§ Given passage:
Indra and Vrtra
Jaldhar H. Vyas
jaldhar at BRAINCELLS.COM
Thu Oct 17 01:52:51 CDT 2002
Today was Ekadashi and I try and read from the Bhagavata on such days.
Thanks to the list members I had an interesting topic to study.
Srinivas Gadkari wrote:
> vRtra was the Asura killed by Indra using vajra. This event
> is celebrated in the Rg veda. It has been pointed out that vRtra
> is the name for the glaciers of the last ice age. (I have seen this
> mentioned by David Frawley.)
David Frawley is another one of those kooks who conjure up fantasies out
of a "vedic" hat. This is also demonstrably false. Not only is there no
support from the bhashyas of any Acharya (though they do mention another
natural phenomenoas I will explain later) it is a geological fact that the
Ice Age never got as far south as India.
Venkatraman Chandrasekaran wrote:
> If killing Vr~tra was indeed treachery and a misdeed why then Devi,
> Vishnu willingly helped Indra in perpetrating the crime? What is the
> subtle meaning behind this story?
Shrikrishna Ghadiyaram wrote:
> This is an interesting question. But, I do not know if there is any subtle
> meaning for all the accounts of the Purana apart from being accounts of
> the past.

§ Required tasks:
1 > In the post about Indra and Vrtra, what geological fact is given to show that Vrtra could not be the glaciers of the last ice age?
2 > Continue the post about Indra and Vrtra, starting after its last quoted line.

§ Records of locating words and elements:
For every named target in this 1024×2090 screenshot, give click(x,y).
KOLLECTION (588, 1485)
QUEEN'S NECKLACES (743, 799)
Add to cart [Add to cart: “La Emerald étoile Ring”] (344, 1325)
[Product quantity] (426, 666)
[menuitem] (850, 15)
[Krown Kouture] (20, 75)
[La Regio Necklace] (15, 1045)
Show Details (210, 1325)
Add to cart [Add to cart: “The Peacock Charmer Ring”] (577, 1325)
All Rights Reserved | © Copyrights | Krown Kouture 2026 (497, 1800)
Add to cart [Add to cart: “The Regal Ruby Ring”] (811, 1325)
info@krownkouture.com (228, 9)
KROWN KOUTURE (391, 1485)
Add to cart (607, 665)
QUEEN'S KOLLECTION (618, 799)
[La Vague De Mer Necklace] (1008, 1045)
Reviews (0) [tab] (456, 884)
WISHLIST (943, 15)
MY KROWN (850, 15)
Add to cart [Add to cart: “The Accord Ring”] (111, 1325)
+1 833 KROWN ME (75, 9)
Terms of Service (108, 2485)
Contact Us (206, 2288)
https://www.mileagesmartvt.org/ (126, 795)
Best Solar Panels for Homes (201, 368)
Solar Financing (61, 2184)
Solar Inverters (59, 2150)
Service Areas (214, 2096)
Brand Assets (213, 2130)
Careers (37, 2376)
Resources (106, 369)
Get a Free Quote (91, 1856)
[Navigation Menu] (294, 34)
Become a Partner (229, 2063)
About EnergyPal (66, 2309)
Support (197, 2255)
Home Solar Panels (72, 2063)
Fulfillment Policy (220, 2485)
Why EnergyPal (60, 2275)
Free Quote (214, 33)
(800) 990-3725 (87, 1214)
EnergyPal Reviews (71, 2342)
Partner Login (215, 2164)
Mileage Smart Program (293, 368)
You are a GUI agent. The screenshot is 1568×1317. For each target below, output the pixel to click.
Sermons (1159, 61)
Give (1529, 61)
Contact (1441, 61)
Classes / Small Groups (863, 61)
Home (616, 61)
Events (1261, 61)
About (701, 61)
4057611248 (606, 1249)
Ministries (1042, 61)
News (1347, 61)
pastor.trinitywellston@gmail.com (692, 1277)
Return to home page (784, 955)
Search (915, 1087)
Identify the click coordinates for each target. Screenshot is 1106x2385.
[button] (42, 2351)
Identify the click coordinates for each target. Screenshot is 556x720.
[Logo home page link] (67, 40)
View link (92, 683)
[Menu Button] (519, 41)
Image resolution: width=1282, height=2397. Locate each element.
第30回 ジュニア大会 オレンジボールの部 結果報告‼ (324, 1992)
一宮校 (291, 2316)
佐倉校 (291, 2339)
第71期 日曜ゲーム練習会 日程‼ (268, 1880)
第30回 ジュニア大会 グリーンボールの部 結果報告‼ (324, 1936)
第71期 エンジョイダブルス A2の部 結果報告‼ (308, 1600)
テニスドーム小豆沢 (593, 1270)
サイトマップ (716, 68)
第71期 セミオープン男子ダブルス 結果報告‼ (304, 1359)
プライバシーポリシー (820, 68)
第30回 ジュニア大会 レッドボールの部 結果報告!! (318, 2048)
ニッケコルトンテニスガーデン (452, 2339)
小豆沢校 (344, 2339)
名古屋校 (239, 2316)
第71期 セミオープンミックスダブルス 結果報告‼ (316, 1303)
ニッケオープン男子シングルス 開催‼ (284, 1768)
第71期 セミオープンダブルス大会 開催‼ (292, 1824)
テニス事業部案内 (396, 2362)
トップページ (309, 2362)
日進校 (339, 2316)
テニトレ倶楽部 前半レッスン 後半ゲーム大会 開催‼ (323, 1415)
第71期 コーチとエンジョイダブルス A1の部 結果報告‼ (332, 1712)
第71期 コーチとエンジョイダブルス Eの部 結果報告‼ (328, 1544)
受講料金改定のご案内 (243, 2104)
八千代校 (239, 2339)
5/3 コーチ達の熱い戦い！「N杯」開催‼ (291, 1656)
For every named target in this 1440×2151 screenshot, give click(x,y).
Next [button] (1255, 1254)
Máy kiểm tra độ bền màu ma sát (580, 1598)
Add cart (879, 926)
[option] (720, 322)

§ Task-by-task answers:
1 > The Ice Age never got as far south as India.

2 >
There always is though it may not be immediately discernable. Let me
start by narrating the story as mentioned in the 6th skandha of Bhagavata
Daksha Prajapati had 60 daughters to were given in marriage to various
Gods and Sages. Of those, Aditi and Diti were the wifes of Maharshi
Kashyapa and the mothers of the Devas (thus also called Adityas) and
Daityas respectively. Apart from the fact they eternally quarrelling
there is not a lot of difference between the Devas (some of whom have less
than sterling qualities like Indra in this story) and the Daityas (some of
whom are quite good e.g. Bali, Prahlad.) Yet we call the Devas "Gods" and
the Daityas "demons". Why is this? The names of the mothers give a clue.
Aditi is "Infinite" and Diti is "Finite" The infinite is worthy of
worship not the finite. The Daityas had a sister called Rachana who
became the wife of a Prajapati called Tvashta or Vishwakarma who made
various marvellous creations such as Vishnu Bhagawans' Sudarshan Chakra,
Yamas' danda, Kuberas' palanquin, etc.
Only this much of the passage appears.